**What to produce**
Pull out every line below holding the word "İlanları".

**Stored entries**
....
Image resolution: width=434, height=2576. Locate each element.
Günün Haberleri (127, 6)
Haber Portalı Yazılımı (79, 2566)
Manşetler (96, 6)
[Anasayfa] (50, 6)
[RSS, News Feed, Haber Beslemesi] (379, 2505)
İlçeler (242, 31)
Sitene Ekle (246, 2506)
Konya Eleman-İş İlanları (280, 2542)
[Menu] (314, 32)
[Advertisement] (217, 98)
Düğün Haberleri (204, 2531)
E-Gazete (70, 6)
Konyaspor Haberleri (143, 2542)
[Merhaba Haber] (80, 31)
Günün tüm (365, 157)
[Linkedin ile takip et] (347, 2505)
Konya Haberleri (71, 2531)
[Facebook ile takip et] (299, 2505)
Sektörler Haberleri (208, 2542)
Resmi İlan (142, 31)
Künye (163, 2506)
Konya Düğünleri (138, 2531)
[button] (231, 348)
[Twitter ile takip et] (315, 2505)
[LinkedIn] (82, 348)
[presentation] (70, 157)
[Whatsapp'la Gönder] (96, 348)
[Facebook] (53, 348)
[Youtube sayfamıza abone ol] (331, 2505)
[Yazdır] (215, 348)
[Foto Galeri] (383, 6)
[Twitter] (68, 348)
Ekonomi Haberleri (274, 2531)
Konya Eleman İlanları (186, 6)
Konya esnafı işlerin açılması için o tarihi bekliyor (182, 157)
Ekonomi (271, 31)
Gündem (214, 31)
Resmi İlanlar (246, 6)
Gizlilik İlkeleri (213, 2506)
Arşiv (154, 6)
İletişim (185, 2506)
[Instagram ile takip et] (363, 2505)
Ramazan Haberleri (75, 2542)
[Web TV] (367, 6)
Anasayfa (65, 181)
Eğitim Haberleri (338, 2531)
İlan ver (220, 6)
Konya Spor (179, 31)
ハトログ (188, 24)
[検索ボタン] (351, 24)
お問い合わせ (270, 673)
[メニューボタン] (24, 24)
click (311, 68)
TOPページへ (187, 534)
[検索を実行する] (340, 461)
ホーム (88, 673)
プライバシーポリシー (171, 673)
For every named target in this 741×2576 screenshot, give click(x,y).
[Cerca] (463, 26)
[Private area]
....
**Exercise response**
Konya Eleman-İş İlanları (280, 2542)
Konya Eleman İlanları (186, 6)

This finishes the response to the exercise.